═══ SUPPLIED RECORDS ═══

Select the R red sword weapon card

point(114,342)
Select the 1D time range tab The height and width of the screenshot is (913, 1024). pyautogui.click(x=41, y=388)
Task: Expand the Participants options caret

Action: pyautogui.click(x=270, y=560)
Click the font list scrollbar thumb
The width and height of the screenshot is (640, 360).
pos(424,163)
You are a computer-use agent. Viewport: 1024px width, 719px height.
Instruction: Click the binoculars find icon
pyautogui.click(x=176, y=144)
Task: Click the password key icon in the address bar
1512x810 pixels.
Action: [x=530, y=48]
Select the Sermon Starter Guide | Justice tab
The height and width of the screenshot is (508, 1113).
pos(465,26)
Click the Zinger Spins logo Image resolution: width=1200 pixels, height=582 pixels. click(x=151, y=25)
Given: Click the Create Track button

═══

REQUIRED WORK
Turn the entries from the line with "Task: Click the" up to and including the last line of the entries into a JSON list of strings, one string per line, leaving out blank lines.

TASK RESULT
[
  "Task: Click the password key icon in the address bar",
  "1512x810 pixels.",
  "Action: [x=530, y=48]",
  "Select the Sermon Starter Guide | Justice tab",
  "The height and width of the screenshot is (508, 1113).",
  "pos(465,26)",
  "Click the Zinger Spins logo Image resolution: width=1200 pixels, height=582 pixels. click(x=151, y=25)",
  "Given: Click the Create Track button"
]